Малодушие в кругах «бомбистов» почиталось тягчайшим из грехов и едва ли не самой страшной формой позора. Оно приравнивалось к измене, предательству, и кара за него, в особенности по слухам, гулявшим за пределами самой эсеровской организации, была беспощадной. Мифо-демонизация суровости этой кары по отношению к исполнителям «акта», в последний момент дрогнувшим и проявившим человеческую слабость, свидетельствует об острой реакции общественного мнения, пусть и сильно преувеличенной, на моральные нормы, будто бы существовавшие внутри «ордена» террористов.
Так, к примеру, смерть примкнувшей к эсерам Марии Добролюбовой (1880–1906), сестры поэта Александра Добролюбова (1876–1945?), скончавшейся, скорей всего, от сердечного приступа во время припадка эпилепсии53, была воспринята как самоубийство из-за невыполненного ею задания боевиков54. О разбившемся из-за технической неисправности аэроплана летчике, члене эсеровской партии Л.М. Матыевиче-Мациевиче говорили как о жертве акта возмездия: за два дня до этого, 22 сентября 1910 г., на празднике воздухоплавания, взяв на борт премьер-министра П.А. Столыпина, он летал с ним пять минут, но якобы смалодушничал и не воспользовался столь удобным случаем погибнуть вместе с ним. Тогда, по слухам, «организация» предложила ему покончить с собой, в противном случае он будет убит (см.: Гальперин 1990: 36). Наконец, – случай по-осо-бенному знаменательный – из рефлексии на циркулирующее в обществе представление о страхе перед возмездием за отступничество вырос «Петербург» А. Белого, в котором Аблеухов-младший как бы продает душу дьяволу – некой «легкомысленной партии», под которой легко угадывается партия эсеров.
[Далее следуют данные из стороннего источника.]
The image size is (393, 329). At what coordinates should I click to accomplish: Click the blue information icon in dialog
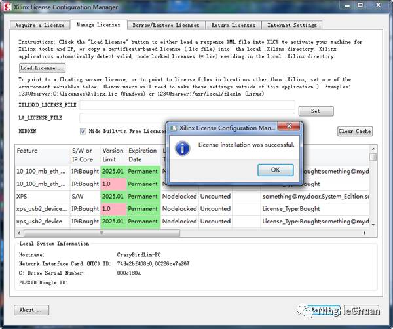(183, 147)
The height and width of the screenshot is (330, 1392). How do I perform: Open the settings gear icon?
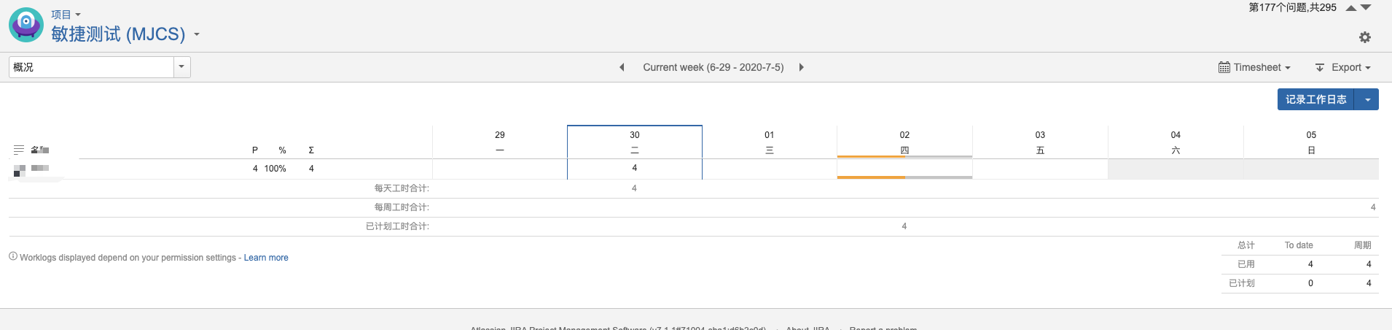coord(1365,37)
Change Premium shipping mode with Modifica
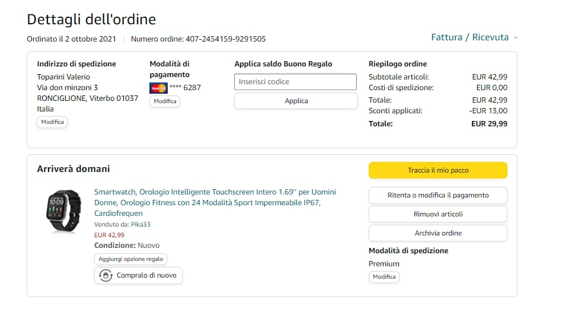 (384, 277)
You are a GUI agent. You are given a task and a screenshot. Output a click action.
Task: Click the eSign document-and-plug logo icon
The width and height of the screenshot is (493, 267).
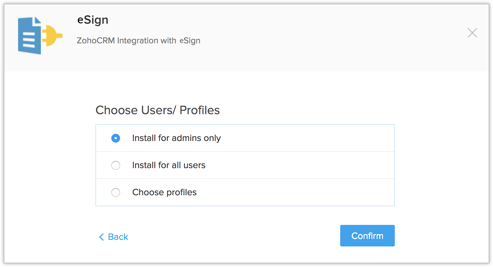pyautogui.click(x=40, y=36)
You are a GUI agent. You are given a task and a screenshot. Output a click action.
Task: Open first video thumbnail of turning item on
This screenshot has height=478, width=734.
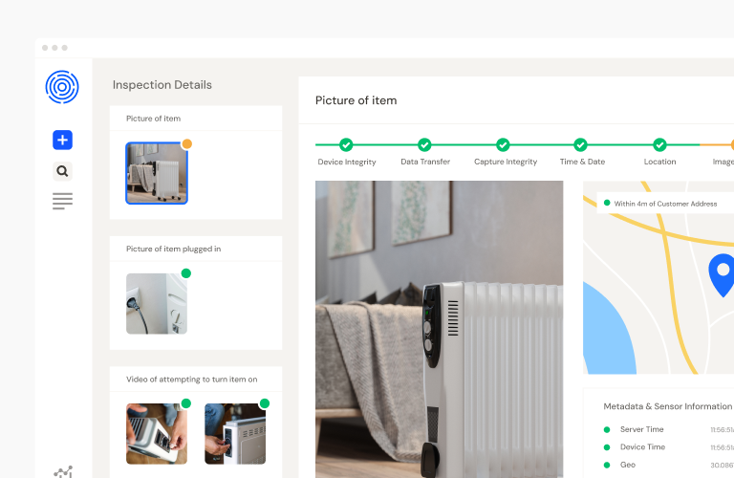(x=157, y=434)
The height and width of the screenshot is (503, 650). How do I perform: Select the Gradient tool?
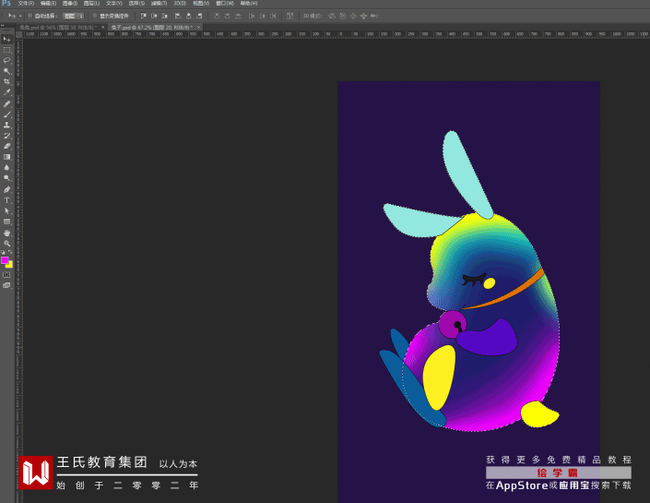coord(6,157)
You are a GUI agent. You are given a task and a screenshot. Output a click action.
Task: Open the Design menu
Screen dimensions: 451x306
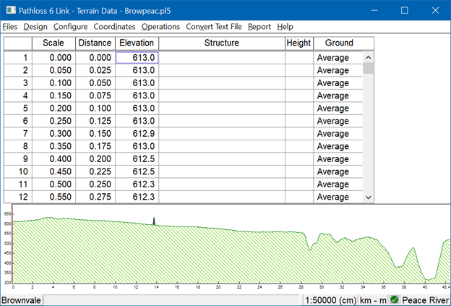click(35, 27)
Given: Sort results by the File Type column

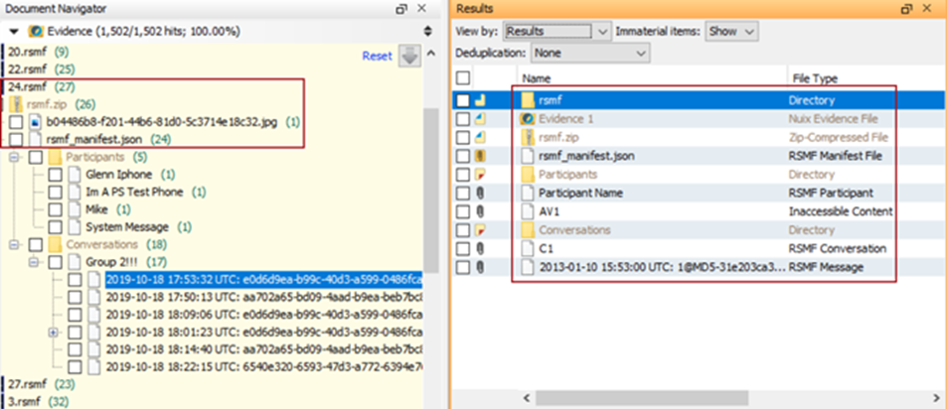Looking at the screenshot, I should tap(814, 77).
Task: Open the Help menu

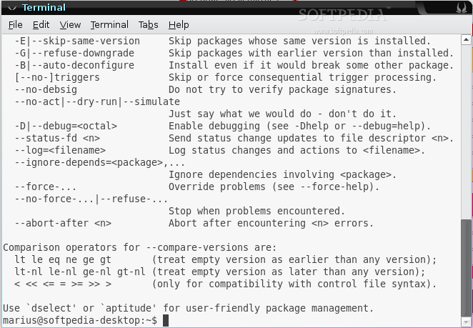Action: click(x=179, y=25)
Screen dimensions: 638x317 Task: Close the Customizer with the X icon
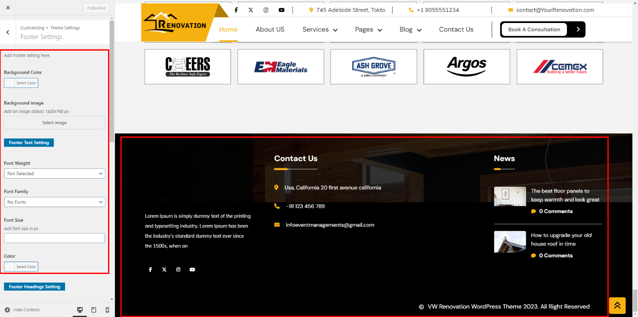tap(8, 8)
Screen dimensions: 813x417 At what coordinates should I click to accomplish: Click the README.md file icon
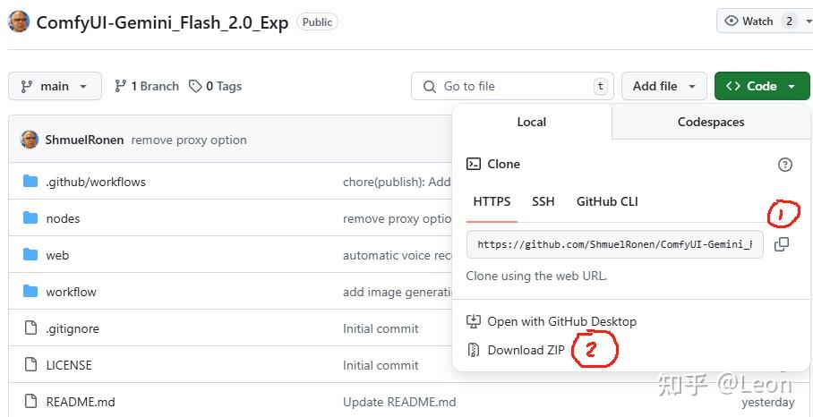(30, 402)
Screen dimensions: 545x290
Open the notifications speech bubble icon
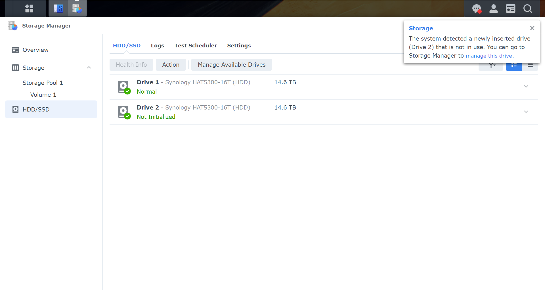[477, 9]
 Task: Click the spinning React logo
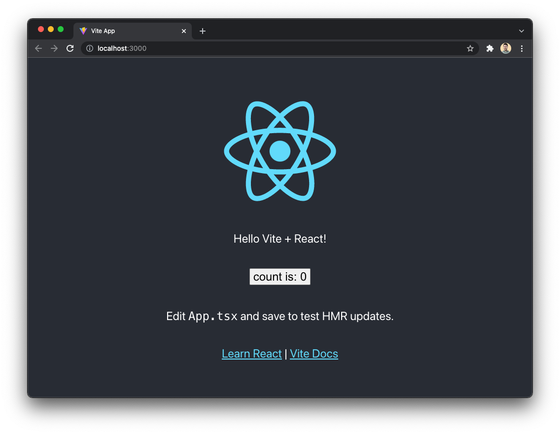click(x=280, y=151)
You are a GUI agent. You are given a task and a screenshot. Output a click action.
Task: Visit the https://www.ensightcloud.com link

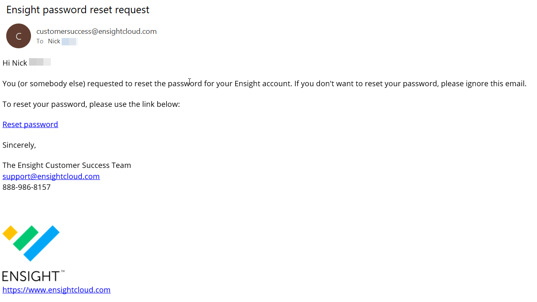(56, 290)
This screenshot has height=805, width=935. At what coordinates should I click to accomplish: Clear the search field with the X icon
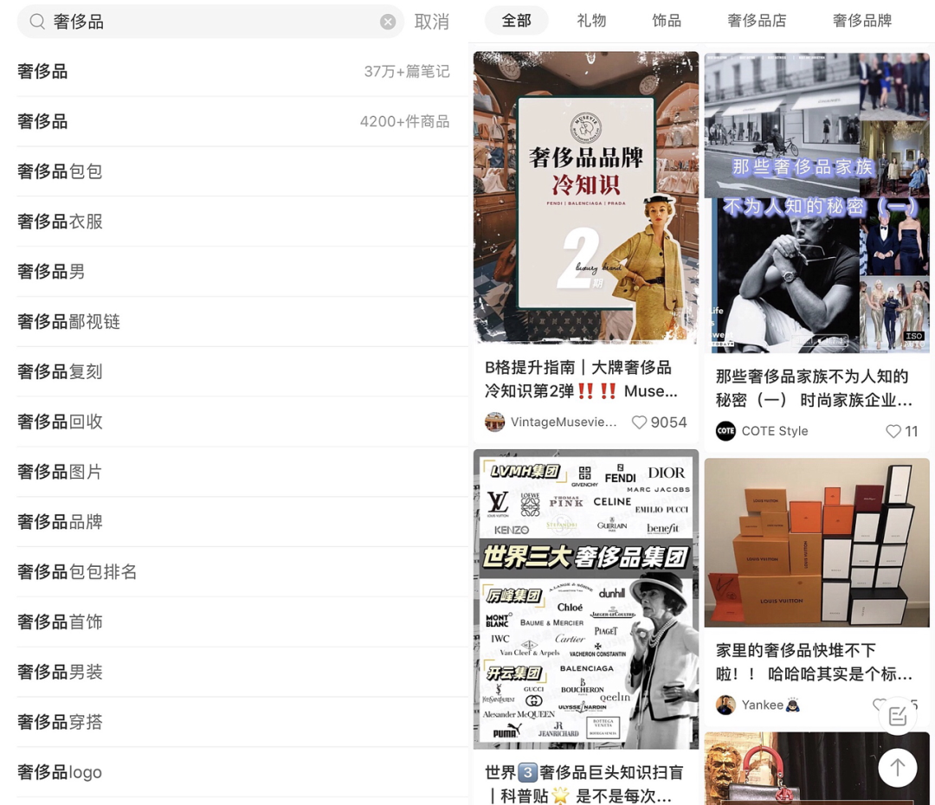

О том, что среди преследовавших террористов психологических маний был и опыт позорного малодушия, свидетельствует такой многознающий и многоопытный человек, как Савинков. В его не опубликованной при жизни рукописи «Утром подхожу я к окну», примыкающей по содержанию к «Коню бледному» (являющейся его продолжением?), имеется эпизод, в котором герой-рассказчик переживает душевные терзания от внезапно проявленного малодушия:
Однажды в жизни я был обманут.
Я стал предметом насмешек. Мишенью для остроумия. Я оказался бездарен, малодушен и туп. Я не сумел предвидеть. Не сумел
победить. Я, как мальчишка, позволил играть собой.
Мне говорили, что на мне «лежала обязанность», что я «не оправдал общественного доверия», что я «не взвесил ответственности», что я – «моральный банкрот». Я слышал брань и упреки. Пристрастные приговоры. Товарищи намекали, что мне «надлежит умереть».
Сколько на свете мудрых людей, прозорливцев и не искушенных змием пророков… все «предсказывали», «не сомневались», «предчувствовали», «предупреждали». Только я был неисправимо слепым. Я промолчал на скучные обвинения.
«Тот подлец, кто скажет о другом человеке, что он подлец»… Я твердо помню эти слова. Во мне нет злобы. Нет гнева. Я даже не удивляюсь. Так должно было быть. Люди – дети. Они не ведают жалости. Справедливость им недоступна. Да, я виновен. Но ведь есть и праведный суд.
С того дня прошло много лет. И все-таки я дрожу, когда вспоминаю этот предательский день. Почему я оставил ему его несчастную жизнь. Может быть, я любил его в эту минуту?
Вы не понимаете? Нет? А когда вам женщина изменяет, – вы перестаете любить?
Теперь не то. Из горячей золы разгорелось буйное пламя. Он мне снится во сне. Во сне я убиваю его. Как я мечтаю встретиться с ним… Я бы поставил его у голой стены, так, чтобы видеть его лицо. Я бы отвернулся к окну. Я бы внимательно, осторожно, как драгоценную чашу с вином, поднял мой спасительный браунинг. И украдкой бы, точно случайно, взглянул на него. Я бы ничего не сказал. Я бы целился долго, чтобы продлить эти единственные мгновения. Я бы целился в сердце. И, убитого, я бы бросил лежать на полу. Я был бы счастлив… Вы не верите мне? (Савинков 1994: 162-63).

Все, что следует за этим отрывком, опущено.